東京都千代田区および横浜市の降水量による大雨注意報・警報の基準はそれぞれ下の枠内に示す通りである。[1]を用いて、表1の期間に東京および横浜では「a:大雨注意報基準に到達」,「b:大雨警報( 浸水害) 基準に到達」,「c:いずれの基準にも達していない」のうち,それぞれいずれに該当するかを一つ選び記号で答えよ。
【横浜市】 大雨注意報:30mm/h, 大雨警報( 浸水害):45mm/h
これはもうボーナス問題ですね。
東京の3時間雨量の最大値は41mm、横浜の1時間雨量の最大値は23mmなので、どちらも、警報・注意報の基準には達していません。
東京:[c] 横浜:[c]
これは、想像力と知識の問題です。起伏の多い地形では、どのような災害が発生しやすそうか。
私は本番でこのように書きました
[起伏が多い地形では傾斜地が多く、平坦な地形に比べ土砂災害が発生しやすい。]
しかし、違っていました。答えは、起伏の多い地形では、「降った雨が流れて低い土地に溜まって、短時間のうちに浸水などに被害が発生する」というのがキーワードでした。
それを踏まえて書いた、私の解答
[起伏が多い地形では水が斜面を流れ下り、低地では短時間で浸水のリスクが高まる。

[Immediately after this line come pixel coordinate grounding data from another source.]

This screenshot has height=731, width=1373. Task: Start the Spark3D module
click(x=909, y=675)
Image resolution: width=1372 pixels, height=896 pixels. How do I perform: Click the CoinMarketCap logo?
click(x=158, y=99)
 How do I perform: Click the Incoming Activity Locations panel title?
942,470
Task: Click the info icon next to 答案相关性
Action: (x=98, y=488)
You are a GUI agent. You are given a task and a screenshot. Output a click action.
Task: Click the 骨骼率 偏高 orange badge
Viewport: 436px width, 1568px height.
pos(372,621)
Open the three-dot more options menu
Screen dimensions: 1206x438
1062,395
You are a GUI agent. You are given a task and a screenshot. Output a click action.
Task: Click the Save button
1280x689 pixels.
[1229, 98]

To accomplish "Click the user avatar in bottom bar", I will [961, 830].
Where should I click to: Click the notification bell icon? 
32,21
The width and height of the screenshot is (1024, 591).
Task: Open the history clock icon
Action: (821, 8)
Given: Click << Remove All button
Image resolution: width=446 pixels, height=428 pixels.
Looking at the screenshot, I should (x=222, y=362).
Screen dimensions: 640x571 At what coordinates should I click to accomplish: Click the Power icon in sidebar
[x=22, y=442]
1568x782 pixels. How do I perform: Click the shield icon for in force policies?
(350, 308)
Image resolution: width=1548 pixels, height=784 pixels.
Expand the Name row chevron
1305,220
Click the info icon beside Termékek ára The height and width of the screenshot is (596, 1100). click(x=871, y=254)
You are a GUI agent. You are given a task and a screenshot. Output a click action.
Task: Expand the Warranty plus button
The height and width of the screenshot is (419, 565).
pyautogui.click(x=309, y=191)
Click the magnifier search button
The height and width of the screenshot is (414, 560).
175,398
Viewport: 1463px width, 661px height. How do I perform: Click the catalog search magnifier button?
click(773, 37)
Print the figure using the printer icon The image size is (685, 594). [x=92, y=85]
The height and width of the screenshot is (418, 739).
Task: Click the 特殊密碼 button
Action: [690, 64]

](38字)
解答例は
[横浜市では傾斜が大きい地域が多く、降った雨が短時間に流下し、はん濫しやすい。](38字)
でした。
大雨警報は、道路の冠水や地下街の浸水などの「浸水害」と、土砂崩れや土石流などの「土砂災害」、この2つの災害に警戒を呼びかけるために発表されます。この土砂災害の発表基準に用いられているのが、土壌にどれだけ水分が含まれているかの指標となる、土壌雨量指数です。
指標:土壌雨量指数 災害名:土砂災害
-
前の記事
第47回 気象予報士試験 実技 <解いてみよう> 実技2問1 2017.10.05
-
次の記事
第47回 気象予報士試験 実技 <解いてみよう> 実技1問3 2017.10.05
いつもお世話になっております。
問4(2)②で大雨警報(浸水害)の基準で降水量が示されていたのですが、大雨警報の基準で降水量はあるのでしょうか。表面雨量指数と土壌雨量指数のみかと思っていたのですが…
調べたのですが、降水量は出てきませんでした。
よろしくお願いします。
コメントありがとうございます。
ご指摘の通り、平成29年度より基準が変わり、新たな指標である表面雨量指数が導入されました。
気象庁の説明資料↓
http://www.jma.go.jp/jma/kishou/know/bosai/hyomenshisu.html
現在は、表面雨量指数と土壌雨量指数の2つの指標により大雨警報の基準が定められています。